I saw the season finale, finally.  I enjoyed it quite a bit and the shot at the end sets up the next season nicely.  I have heard they have already hired an actor to play the character of The Governor from the comic books.  He is often ranked as one of the best villains in comic books as a whole, so it could be interesting.


----------



## Meemo (Oct 27, 2008)

MichelleR said:


> There is a whole site devoted to how no one watches Carl:


This one's my favorite:

http://m.collegehumor.com/#/article/6743808/10-reasons-why-the-walking-dead-should-just-kill-carl


----------



## Meemo (Oct 27, 2008)

MichelleR said:


> I don't blame Rick for wishing everyone would get off his butt.
> 
> 
> Spoiler
> ...


This came up on Talking Dead (love watching it after the show) - the producer and creator said that


Spoiler



she's really upset with herself, not him - she knows she was the catalyst. When I went back and watched again I realized her looks could've indeed been about that.



I thought the finale was amazing - the scenes as they were leaving the farm, the burning barn, the haunting music - creepily & horrifyingly beautiful.


----------



## Debra Purdy Kong (Apr 1, 2009)

JimJ said:


> It's still on going, the latest issue is #94. I doubt it ends any time soon.
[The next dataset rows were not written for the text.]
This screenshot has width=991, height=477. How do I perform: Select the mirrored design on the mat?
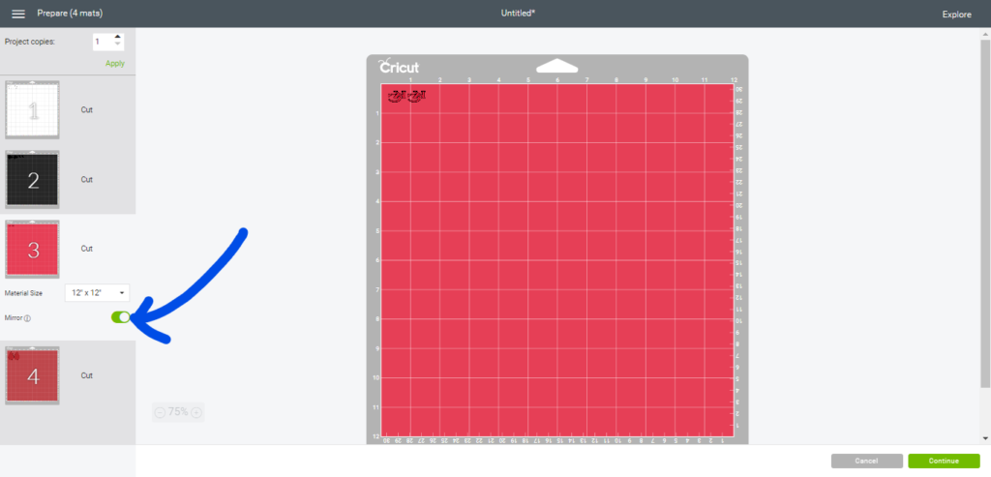pyautogui.click(x=406, y=96)
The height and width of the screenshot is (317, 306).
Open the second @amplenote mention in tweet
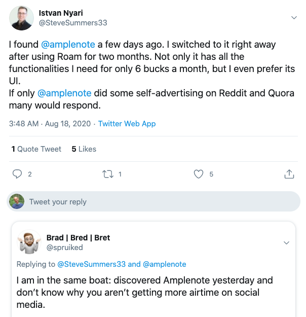(64, 93)
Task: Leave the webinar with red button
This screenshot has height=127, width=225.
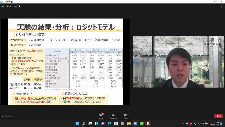Action: [x=219, y=116]
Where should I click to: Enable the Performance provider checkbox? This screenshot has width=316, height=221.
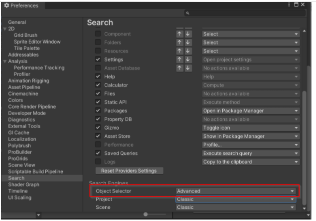pos(98,145)
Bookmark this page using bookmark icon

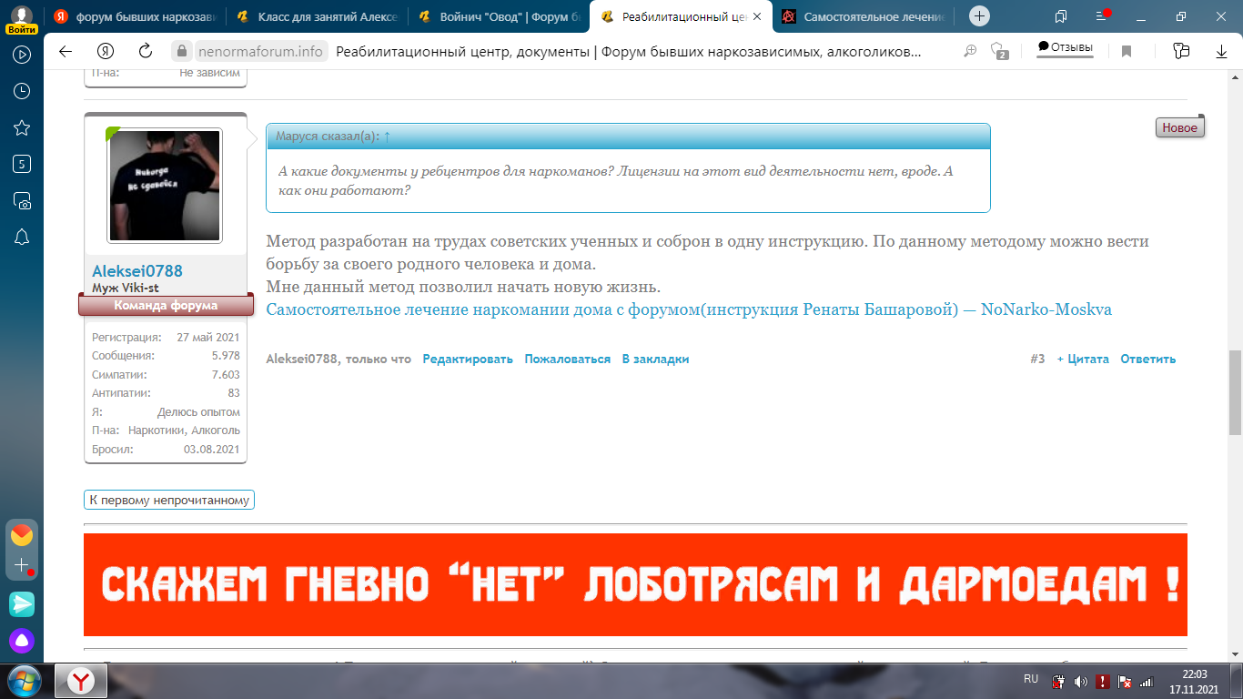point(1127,52)
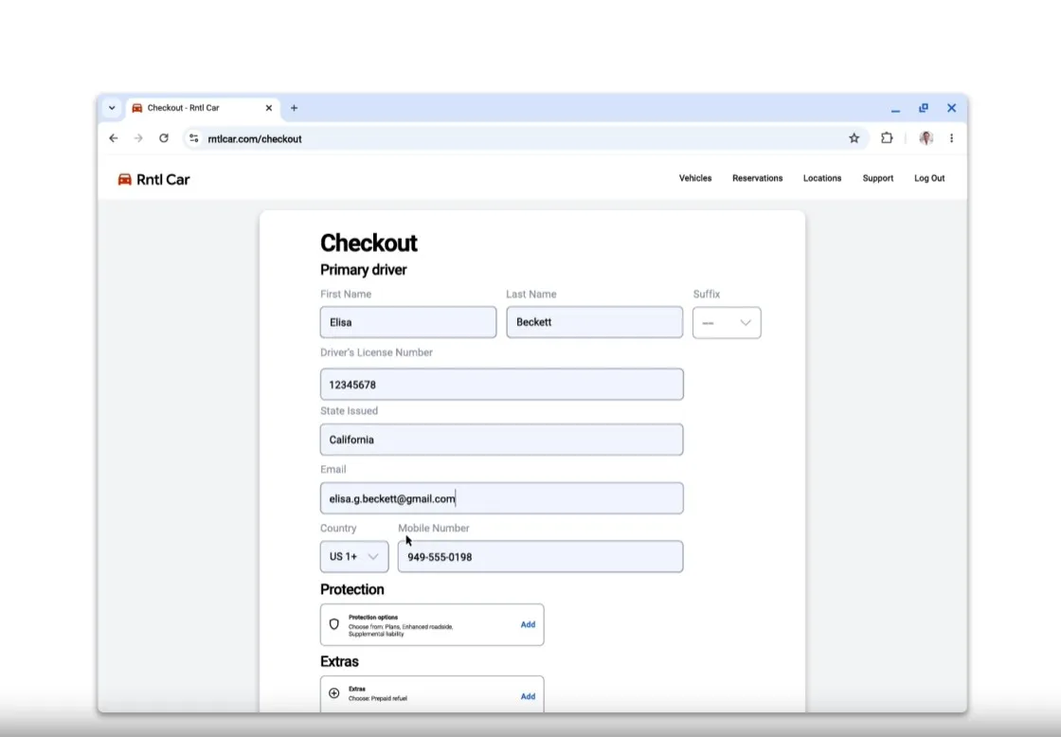Open the browser Extensions puzzle icon
1061x737 pixels.
point(887,138)
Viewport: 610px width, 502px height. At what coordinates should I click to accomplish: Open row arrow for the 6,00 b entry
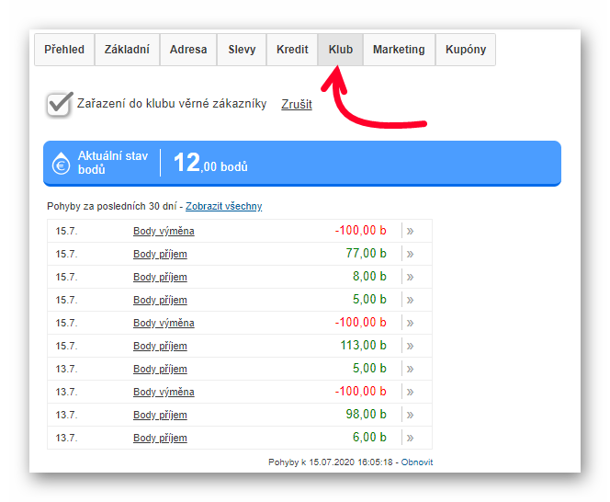click(410, 438)
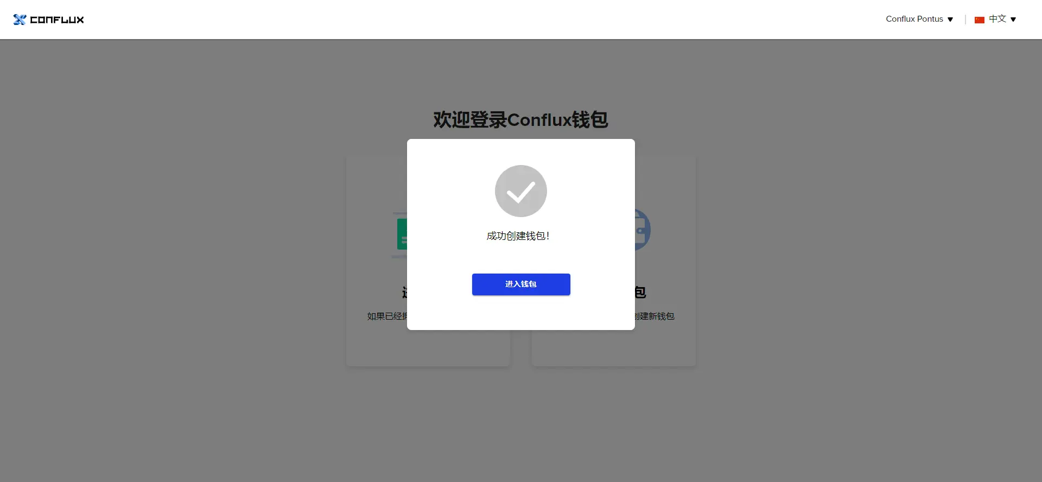This screenshot has height=482, width=1042.
Task: Click the Conflux Pontus label text
Action: [x=914, y=19]
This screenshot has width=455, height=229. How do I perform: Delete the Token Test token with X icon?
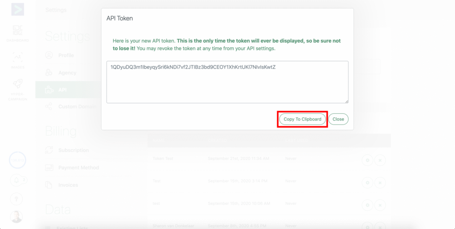tap(380, 160)
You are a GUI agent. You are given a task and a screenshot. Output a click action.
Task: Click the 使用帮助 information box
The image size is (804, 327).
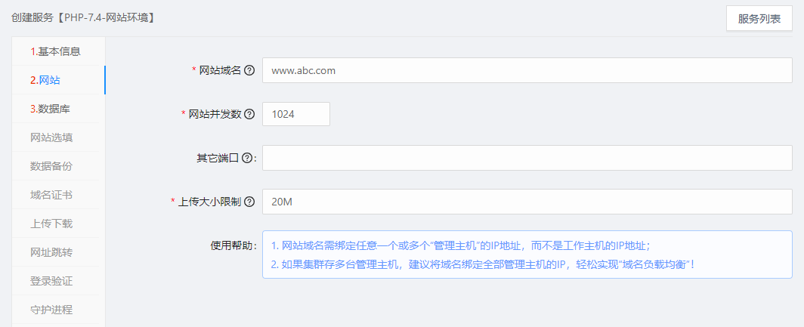pos(527,255)
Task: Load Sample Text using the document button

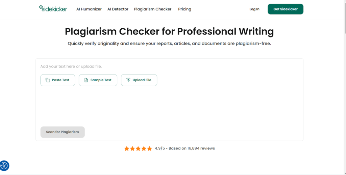Action: pos(98,80)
Sales must be pretty high right now since the show is so popular.


Thanks for the info!


----------



## MichelleR (Feb 21, 2009)

I think the latter might be a death with dignity thing.


Spoiler



The idea that if someone doesn't mutilate you, that you'll be back, is creepy. That you carry in you the thing that makes you one of them makes it less Us Vs. Them than it does the old memento mori concept of the dead seeking to remind us that they were once like us, and we'll soon be like them. This is the exact reason that some people can't handle being around disease.


----------



## Scheherazade (Apr 11, 2009)

Spoiler



I think there's also the hope that one day maybe all the zombies will be killed and what's left of humanity will be able to rebuild. With the realization that everyone will go zombie when they die no matter what, and that it will probably be passed down to their children (which I bet we'll get to find out with that baby coming if this is true or not) it has everyone feeling like all hope is lost. What it really means, quite frankly, is society will just need to adopt a new way of thinking of death. Once the hordes of zombies are taken care of, dealing with them on a case by case basis as people die would become just as normal as any other burial rites we've had throughout history.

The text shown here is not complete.